Source – https://www.financialexpress.com/
Two important research breakthroughs—one in the US and the other in UK— leverage advanced artificial intelligence technologies to fight the pandemic
Clinicians, academicians and government entities around the world have leaned on new-age technologies such as artificial intelligence (AI), machine learning (ML) and data science, to track and fight the coronavirus pandemic. While AI has greatly facilitated exchanges of views and information between the scientific community, we take a look at two interesting research breakthroughs that have deployed this niche technology to fight the virus.
A team of scientists at the University of Liverpool, UK, has used AI to work out where the next novel coronavirus could emerge, BBC reports. The researchers used a combination of fundamental biology and machine learning. Their computer algorithm predicted many more potential hosts of new virus strains than have previously been detected.

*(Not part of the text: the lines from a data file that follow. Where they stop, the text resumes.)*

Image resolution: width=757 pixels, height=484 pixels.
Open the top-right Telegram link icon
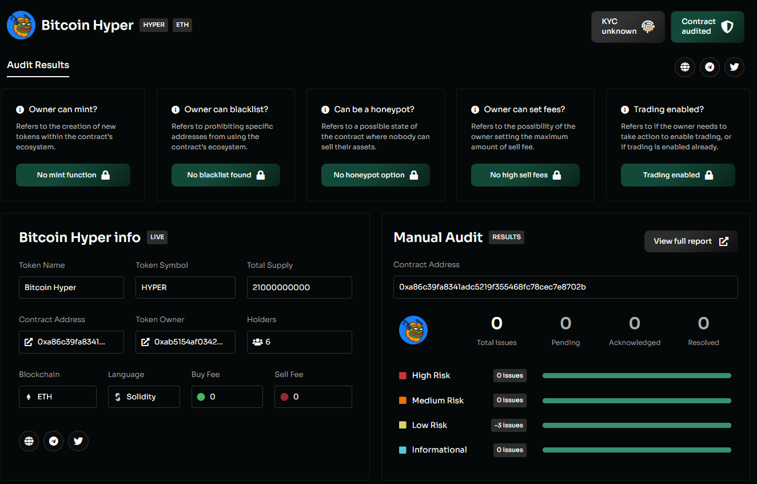click(710, 67)
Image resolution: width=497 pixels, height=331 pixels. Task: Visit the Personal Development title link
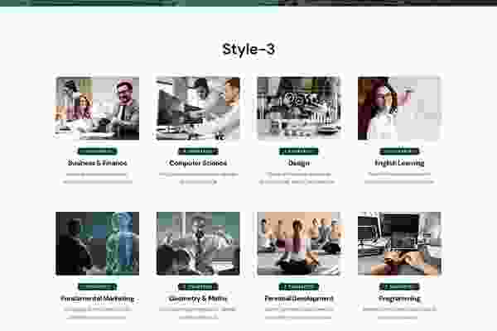pos(298,298)
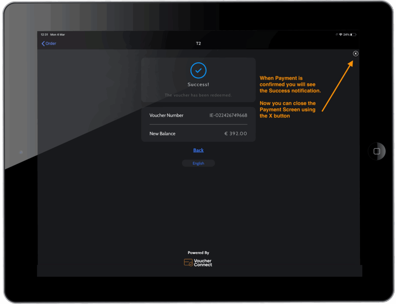Click the blue Back link

(198, 150)
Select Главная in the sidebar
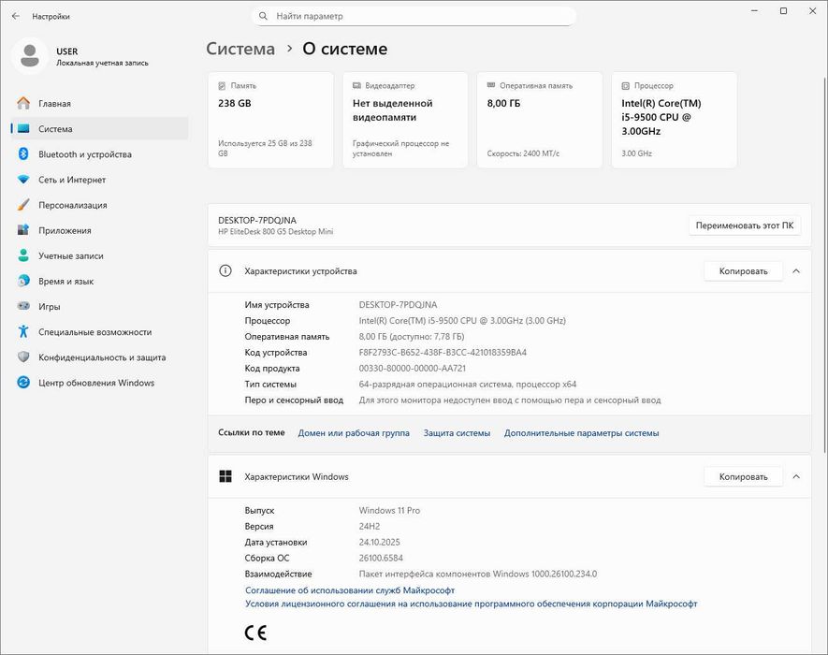This screenshot has height=655, width=828. (54, 104)

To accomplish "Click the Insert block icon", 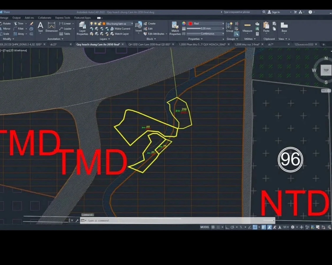I will [138, 27].
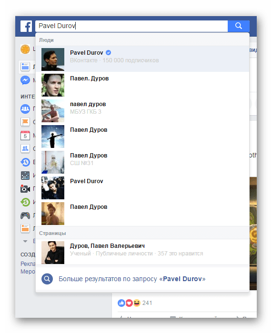Open the Groups icon in sidebar
The height and width of the screenshot is (333, 272).
click(25, 109)
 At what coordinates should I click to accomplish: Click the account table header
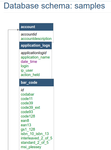[36, 27]
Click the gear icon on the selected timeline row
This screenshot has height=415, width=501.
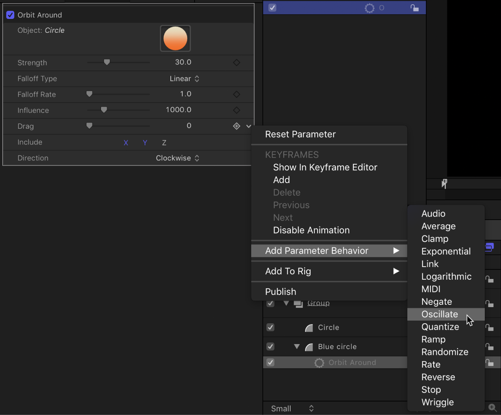click(x=369, y=7)
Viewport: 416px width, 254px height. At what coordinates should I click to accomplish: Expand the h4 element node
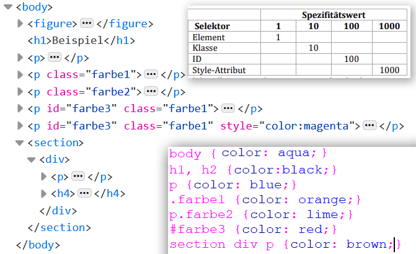(43, 193)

The scientists say their findings could help to target the surveillance for new diseases – possibly helping prevent the next pandemic before its starts.
Using AI, another research team at the University of Southern California’s Viterbi School of Engineering developed a method to speed up the analysis of vaccines and zero in on the best potential preventive medical therapy. The method is easily adaptable to analyse potential mutations of the virus, ensuring the best possible vaccines are quickly identified —solutions that give humans a big advantage over the evolving contagion. Their machine-learning model can accomplish vaccine design cycles that once took months or years in a matter of seconds and minutes, the study says.
“This AI framework, applied to the specifics of this virus, can provide vaccine candidates within seconds and move them to clinical trials quickly to achieve preventive medical therapies without compromising safety,” said Paul Bogdan, associate professor of electrical and computer engineering at USC Viterbi and corresponding author of the study. “Moreover, this can be adapted to help us stay ahead of the coronavirus as it mutates around the world.”
The AI-assisted method predicted 26 potential vaccines that would work against the coronavirus. From those, the scientists identified the best 11 from which to construct a multi-epitope vaccine, which can attack the spike proteins that the coronavirus uses to bind and penetrate a host cell.
Moreover, the engineers can construct a new multi-epitope vaccine for a new virus in less than a minute and validate its quality within an hour. By contrast, current processes to control the virus require growing the pathogen in the lab, deactivating it and injecting the virus that caused a disease. The process is time-consuming and takes more than one year; meanwhile, the disease spreads.
USC’s AI-assisted method will be especially useful during this stage of the pandemic as the coronavirus begins to mutate in populations around the world. Some scientists are concerned that the mutations may minimise the effectiveness of vaccines which are now being distributed.